The three most significant bills for current workers were shuttled to the Senate Finance Committee, Guillory said, so changes could be made there before they are taken up on the Senate floor.

Guillory is floating changes that would delay the start date of all the measures until July 1, 2013, and would make the delayed retirement age applicable only to workers with fewer than 20 years of state employment.

Jindal spokesman Kyle Plotkin said the governor supports Guillory's proposed adjustments.

Opponents say the changes won't wipe away the constitutional problems and expect court challenges if they pass.

"It's clear that he's trying to moderate the harshness of the bills, and I certainly appreciate that. At the same time, he's not able to moderate the constitutional impediments," said Cindy Rougeou, executive director of the Louisiana State Employees Retirement System.

Jindal says adjustments to the state's retirement offerings are needed to limit the growing costs of pension programs that are $18 billion short of the funding they'll need to pay for all the benefits promised.

Lawyers for the retirement systems and a legal analysis done for the Legislature said the changes would violate provisions in the Louisiana Constitution that protect pension benefits for state employees.

Rougeou also questioned whether the bills — if changed as proposed — would save much money.

"It seems like they're trying to make it closer and closer to the existing structure, so I wonder if there's really much savings," she said. "So, I'm not sure what would be accomplished."

Under amendments proposed by Guillory and sent out in an email, the amount state workers would pay toward their retirement would grow from 8 percent of their salary to 10 percent over four years from 2013 until 2016.

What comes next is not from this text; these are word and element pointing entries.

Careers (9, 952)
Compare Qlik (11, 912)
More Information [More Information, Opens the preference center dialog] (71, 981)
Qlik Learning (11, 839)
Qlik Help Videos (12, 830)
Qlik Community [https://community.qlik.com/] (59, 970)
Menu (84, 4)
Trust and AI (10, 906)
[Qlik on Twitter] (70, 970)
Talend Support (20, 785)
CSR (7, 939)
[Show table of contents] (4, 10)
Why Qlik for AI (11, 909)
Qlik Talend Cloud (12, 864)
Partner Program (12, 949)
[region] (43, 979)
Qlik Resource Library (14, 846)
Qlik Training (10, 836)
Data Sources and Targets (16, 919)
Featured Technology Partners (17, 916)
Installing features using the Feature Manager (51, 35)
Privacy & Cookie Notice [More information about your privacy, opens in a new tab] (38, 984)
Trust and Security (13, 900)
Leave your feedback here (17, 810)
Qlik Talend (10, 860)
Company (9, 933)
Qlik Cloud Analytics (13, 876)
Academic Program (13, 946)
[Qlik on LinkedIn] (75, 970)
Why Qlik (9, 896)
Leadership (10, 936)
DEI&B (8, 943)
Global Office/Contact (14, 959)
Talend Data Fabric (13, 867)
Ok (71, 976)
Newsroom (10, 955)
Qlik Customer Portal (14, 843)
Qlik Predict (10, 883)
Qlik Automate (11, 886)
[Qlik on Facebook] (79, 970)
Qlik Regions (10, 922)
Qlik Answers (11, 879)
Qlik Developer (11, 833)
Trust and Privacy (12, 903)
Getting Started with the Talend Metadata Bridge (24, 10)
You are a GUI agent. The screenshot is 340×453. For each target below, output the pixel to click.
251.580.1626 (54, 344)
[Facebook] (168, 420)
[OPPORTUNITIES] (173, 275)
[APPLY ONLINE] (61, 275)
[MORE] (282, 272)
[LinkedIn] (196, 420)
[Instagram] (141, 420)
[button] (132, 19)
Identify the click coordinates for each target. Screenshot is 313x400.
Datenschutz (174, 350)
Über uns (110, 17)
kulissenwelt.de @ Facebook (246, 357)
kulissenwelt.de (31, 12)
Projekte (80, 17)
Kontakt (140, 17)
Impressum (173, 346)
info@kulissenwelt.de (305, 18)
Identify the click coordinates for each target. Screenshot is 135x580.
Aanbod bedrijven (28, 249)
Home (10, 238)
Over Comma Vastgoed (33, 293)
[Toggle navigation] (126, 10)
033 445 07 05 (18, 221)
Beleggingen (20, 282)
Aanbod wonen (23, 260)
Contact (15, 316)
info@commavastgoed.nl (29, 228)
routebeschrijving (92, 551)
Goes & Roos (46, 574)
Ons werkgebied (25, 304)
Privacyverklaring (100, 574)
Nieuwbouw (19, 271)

Another bill that would require employees to work longer to get their full retirement benefits, depending on how many years they've been in the system and their current age, would be tweaked so that employees with 15 to fewer than 20 years working for the state could retire at 55, employees with 10 to fewer than 15 years on the job at age 57, employees with 5 to fewer than 10 years in state employment at age 60 and those with fewer than five years at age 65.

New hires would have to wait until the age of 67 to retire with full pension benefits. Anyone with 30 years of state employment could still retire when hitting that mark under existing provisions, according to changes suggested by Guillory.

A third measure that would calculate the monthly retirement payment on an employee's top five years of salary instead of three years would be phased in so that the full change would apply to people who retire on or after July 1, 2015, under the proposed amendments.

"With this present plan that we have, I think that state workers will really like these bills," Guillory said.

As many as 50,000 rank-and-file state workers and public college employees could be affected by the pension bills, depending on how the measures take shape.

The governor's proposals center only on certain state employees. They don't include elementary and secondary school system employees or state police, prison guards and anyone else deemed in hazardous duty.

Jindal also is pushing to create a cheaper investment account similar to a 401(k) plan for state employees hired after July 1, 2013, instead of a monthly retirement payment based on their salaries and years of employment. That proposal won narrow passage from the House this week and heads to the Senate for debate.